Role of Flow Microreactors for Pharmaceutical Production: Screening of Reaction Conditions and Sample Preparation

Abstract

In the last decade, rapidly evolving microreaction technology based on tiny microchannels has attracted broad attention in organic synthesis. The new technology has also a great potential even for pharmaceutical production because time-saving optimization of flow reaction conditions can be accomplished using an automated microreactor system and the optimal condition can readily be applied to large scale production. A microreaction system also guarantees the quality of products, the operational safety, and the low energy cost. Herein, we report the synthesis of a key intermediate of myriceric acid A, an endothelin receptor antagonist (S-0139) and a matrix metalloproteinase inhibitor (S-3304) using a flow microreactor as model cases.
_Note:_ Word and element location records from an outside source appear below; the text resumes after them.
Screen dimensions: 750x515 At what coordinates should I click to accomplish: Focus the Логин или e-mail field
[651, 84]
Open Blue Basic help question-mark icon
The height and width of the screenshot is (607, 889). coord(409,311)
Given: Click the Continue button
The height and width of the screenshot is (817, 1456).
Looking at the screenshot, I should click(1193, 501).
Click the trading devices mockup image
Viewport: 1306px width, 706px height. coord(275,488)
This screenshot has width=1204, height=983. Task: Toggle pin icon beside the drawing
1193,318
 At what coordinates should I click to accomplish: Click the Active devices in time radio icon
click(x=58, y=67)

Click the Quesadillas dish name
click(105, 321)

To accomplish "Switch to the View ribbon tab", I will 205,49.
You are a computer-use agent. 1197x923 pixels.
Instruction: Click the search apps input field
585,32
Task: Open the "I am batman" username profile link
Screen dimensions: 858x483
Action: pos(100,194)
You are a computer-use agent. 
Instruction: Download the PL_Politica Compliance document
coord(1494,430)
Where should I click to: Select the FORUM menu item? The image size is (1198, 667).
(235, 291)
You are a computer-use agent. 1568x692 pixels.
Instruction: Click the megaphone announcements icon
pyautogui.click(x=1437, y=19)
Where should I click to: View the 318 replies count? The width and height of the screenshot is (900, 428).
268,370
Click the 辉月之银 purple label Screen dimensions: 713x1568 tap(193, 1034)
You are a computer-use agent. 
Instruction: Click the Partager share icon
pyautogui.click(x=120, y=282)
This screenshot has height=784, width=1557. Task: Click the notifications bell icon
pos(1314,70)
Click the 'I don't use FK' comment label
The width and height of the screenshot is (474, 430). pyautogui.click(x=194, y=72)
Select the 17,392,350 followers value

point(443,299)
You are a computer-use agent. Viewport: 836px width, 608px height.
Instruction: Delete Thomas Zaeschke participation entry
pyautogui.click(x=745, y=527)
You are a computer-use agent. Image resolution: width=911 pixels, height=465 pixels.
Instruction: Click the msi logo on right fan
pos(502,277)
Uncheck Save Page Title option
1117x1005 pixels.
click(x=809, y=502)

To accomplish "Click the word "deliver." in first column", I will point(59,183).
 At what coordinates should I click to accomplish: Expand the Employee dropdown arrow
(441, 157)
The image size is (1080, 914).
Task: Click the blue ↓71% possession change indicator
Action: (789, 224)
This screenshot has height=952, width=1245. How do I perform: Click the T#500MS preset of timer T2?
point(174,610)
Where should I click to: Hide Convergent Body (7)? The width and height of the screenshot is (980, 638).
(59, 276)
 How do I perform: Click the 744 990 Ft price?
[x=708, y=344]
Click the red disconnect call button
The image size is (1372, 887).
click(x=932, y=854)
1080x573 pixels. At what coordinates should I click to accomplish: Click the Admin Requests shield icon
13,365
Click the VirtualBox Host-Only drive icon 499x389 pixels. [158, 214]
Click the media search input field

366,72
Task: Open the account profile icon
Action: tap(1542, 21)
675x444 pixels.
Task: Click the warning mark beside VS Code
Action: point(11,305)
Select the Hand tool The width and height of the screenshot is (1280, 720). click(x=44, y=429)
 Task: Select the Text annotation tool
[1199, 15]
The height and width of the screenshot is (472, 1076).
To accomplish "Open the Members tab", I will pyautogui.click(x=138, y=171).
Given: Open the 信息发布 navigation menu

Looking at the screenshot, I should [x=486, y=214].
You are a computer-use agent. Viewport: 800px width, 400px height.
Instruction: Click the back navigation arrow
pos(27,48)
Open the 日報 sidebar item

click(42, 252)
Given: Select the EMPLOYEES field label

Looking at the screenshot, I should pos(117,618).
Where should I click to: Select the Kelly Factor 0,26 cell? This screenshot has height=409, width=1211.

The intermediate of S-0139 was synthesized by Barton reaction using a photo-microreactor and a compact light source, such as a black light or a UV-LED, with high energy efficiency. Using an automated microreactor system, MiChS System X-1, quick optimization of the reaction conditions and the 100 g scale synthesis of the S-3304 by Sonogashira coupling reaction was achieved. We also demonstrate that the flow reaction system using ionic liquid as catalyst support allowed facile separation of products from the catalyst. Large scale synthesis of a key intermediate of S-3304 was also achieved in combination with a micro-extraction/catalyst recycling system, in which the ionic liquid containing the Pd catalyst was continuously recycled. Moreover, parallel synthesis of triazoles by azidation using MiChS System X-1 followed by Huisgen reaction using a batch reactor was successfully carried out.